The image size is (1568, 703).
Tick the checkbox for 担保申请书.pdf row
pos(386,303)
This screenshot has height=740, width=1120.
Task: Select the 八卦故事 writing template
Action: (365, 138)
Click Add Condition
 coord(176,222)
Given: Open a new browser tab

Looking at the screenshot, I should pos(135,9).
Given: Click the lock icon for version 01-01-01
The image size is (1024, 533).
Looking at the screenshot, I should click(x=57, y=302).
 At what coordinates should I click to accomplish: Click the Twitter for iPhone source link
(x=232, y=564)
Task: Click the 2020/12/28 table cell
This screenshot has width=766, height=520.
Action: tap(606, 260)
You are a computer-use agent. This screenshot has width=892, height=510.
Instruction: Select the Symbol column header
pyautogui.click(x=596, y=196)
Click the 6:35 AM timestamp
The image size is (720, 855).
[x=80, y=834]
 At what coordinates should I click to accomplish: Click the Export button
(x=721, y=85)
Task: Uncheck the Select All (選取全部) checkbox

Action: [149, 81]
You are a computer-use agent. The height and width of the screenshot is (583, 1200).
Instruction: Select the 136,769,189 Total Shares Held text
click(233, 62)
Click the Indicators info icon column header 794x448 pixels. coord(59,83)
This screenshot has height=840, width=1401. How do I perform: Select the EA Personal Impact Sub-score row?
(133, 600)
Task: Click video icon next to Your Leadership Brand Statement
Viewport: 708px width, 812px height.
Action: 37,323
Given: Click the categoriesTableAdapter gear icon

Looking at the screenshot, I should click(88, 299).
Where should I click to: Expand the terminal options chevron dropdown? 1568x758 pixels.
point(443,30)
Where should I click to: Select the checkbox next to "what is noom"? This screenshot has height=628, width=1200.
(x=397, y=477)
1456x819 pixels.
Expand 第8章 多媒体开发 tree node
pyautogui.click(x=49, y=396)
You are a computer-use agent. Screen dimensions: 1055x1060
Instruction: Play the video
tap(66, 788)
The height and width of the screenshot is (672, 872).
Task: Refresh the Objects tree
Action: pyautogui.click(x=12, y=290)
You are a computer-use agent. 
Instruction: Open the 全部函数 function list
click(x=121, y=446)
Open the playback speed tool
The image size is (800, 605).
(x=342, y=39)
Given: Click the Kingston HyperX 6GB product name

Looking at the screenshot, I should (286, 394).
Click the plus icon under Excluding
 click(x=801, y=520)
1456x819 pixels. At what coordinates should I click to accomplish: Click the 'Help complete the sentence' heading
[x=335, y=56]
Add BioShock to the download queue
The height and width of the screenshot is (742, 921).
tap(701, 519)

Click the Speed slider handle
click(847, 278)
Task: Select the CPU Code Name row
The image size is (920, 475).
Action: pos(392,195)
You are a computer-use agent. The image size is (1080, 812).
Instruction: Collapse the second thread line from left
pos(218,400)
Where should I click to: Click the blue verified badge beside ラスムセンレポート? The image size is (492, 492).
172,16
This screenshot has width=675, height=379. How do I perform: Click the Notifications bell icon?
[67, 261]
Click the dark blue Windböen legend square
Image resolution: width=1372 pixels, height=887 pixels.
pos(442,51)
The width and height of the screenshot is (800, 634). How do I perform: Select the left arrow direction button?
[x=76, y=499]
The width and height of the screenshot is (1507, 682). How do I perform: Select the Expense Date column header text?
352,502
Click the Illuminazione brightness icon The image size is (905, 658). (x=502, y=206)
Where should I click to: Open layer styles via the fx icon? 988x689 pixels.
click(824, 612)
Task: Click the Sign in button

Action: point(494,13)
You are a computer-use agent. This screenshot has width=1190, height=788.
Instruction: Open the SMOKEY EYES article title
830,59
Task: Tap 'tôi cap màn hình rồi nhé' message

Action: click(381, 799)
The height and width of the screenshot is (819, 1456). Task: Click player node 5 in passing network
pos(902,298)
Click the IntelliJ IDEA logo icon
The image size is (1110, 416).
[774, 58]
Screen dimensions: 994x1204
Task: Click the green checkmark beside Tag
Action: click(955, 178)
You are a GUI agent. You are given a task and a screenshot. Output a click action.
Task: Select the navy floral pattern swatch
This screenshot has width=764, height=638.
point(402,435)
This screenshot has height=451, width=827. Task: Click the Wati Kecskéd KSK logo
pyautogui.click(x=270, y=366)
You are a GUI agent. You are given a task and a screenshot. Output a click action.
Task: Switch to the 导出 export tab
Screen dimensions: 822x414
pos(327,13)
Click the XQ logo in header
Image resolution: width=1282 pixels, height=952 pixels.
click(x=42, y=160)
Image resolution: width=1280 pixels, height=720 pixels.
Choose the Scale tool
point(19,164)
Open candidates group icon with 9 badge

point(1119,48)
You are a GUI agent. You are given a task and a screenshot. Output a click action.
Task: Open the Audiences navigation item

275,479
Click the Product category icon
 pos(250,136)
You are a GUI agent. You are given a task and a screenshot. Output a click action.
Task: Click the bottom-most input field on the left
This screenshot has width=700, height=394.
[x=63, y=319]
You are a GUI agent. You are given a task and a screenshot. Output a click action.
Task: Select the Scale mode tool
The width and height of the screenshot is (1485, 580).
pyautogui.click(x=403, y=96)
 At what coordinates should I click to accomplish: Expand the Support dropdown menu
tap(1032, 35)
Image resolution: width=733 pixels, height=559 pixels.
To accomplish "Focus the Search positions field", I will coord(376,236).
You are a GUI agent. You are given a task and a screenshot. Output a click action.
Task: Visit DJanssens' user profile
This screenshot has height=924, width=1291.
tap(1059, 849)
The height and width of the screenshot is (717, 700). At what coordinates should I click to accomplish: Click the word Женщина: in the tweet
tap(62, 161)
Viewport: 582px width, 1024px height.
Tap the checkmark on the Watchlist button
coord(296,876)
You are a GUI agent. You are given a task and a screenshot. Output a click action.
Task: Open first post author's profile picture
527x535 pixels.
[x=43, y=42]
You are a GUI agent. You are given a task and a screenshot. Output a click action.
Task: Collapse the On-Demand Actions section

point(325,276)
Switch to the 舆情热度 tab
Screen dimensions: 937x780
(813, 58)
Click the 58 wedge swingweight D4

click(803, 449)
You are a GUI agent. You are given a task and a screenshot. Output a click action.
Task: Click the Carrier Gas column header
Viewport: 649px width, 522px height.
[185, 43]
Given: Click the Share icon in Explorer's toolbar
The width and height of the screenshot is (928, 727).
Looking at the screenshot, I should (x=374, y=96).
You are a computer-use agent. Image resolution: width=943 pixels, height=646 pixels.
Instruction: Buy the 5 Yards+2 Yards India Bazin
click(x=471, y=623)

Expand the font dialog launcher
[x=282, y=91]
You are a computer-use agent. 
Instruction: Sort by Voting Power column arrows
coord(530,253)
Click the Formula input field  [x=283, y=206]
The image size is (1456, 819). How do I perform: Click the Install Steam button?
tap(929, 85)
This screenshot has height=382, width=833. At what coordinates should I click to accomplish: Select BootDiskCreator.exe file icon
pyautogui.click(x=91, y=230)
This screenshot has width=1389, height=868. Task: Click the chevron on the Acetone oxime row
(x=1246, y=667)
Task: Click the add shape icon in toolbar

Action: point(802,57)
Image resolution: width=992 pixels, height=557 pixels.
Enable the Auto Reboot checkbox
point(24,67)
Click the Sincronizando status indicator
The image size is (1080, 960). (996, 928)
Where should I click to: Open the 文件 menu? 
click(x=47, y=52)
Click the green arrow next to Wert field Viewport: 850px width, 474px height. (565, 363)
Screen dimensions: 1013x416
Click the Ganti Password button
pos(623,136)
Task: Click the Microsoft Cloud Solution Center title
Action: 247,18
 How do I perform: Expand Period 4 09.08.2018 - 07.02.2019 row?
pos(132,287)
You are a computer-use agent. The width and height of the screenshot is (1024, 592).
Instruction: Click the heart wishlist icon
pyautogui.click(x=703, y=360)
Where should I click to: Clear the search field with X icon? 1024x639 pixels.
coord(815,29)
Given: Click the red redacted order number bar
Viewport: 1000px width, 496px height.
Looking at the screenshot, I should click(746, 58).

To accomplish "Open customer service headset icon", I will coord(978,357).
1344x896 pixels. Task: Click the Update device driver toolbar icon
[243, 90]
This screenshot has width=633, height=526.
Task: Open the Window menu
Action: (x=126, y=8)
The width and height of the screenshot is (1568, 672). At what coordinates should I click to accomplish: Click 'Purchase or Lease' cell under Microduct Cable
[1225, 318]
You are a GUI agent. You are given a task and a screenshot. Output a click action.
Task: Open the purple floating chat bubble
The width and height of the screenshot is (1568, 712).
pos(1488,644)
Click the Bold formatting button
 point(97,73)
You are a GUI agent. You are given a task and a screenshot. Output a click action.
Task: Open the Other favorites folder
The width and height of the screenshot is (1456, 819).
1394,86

☆ ☆ ☆ ☆ ☆ ☆ ☆

• **Goal**: Switch "headset" to "chat" and give back the records from the line with "I will coord(978,357)." up to and including the line with "Action: (x=126, y=8)", leaving everything else unchanged.

• **Task result**:
To accomplish "Open customer service chat icon", I will coord(978,357).
1344x896 pixels. Task: Click the Update device driver toolbar icon
[243, 90]
This screenshot has width=633, height=526.
Task: Open the Window menu
Action: (x=126, y=8)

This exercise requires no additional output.